I’ve written elsewhere about the Superstar Effect in academia. Computer science PhD Cal Newport described it in even greater detail in an extensive post on Tim Ferriss’s blog. The Superstar Effect is an economics theory that says in many different fields it pays disproportionally well to be not just very good, but the absolute best. According to a 1981 paper published in the American Economics Review, the top person in any field will get massively more fame, money, and attention than his or her marginally-less-talented competitors.
Understanding the Superstar Effect within academia is simple. According to a recent article in Slate, a new study in Science Advances shows that just a quarter of all universities account for 71 to 86 percent of all tenure-track faculty in the U.S. and Canada in the fields of business, computer science, and history. Eight schools account for half of all history professors.

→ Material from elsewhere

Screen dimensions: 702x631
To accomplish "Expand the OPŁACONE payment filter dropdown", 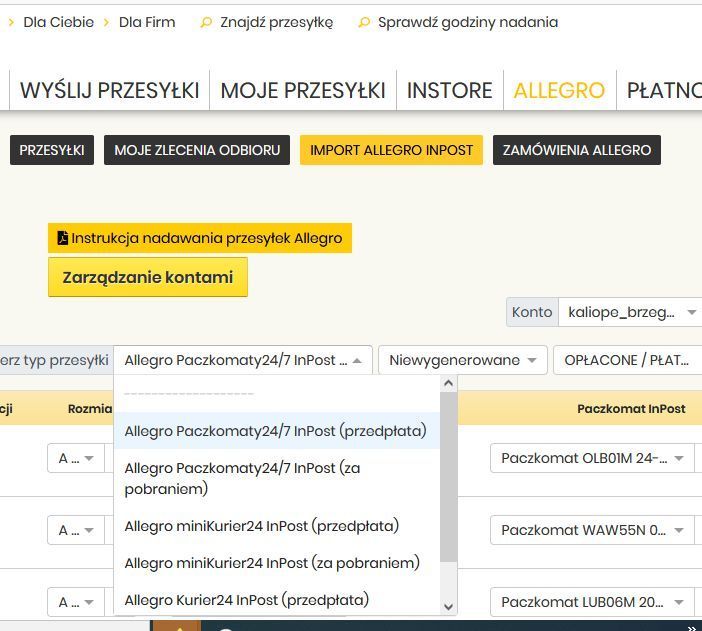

If a university hiring committee has to choose between two candidates, one a graduate from Harvard and the other from the University of Iowa, all things being equal they will choose the Harvard graduate. That’s why tenure-track job openings get hundreds of job applicants with marginal differences between any one of them, but the job in the end goes to the Ivy League graduate.
But there is a way to get all the benefits of the Superstar Effect without going to Harvard or being published in the American Historical Review. It comes by using a process known as The Superstar Corollary. Newport writes that The Superstar Corollary means being the best in a field makes you disproportionally impressive to the outside world. This effect holds even if the field is not crowded, competitive, or well-known.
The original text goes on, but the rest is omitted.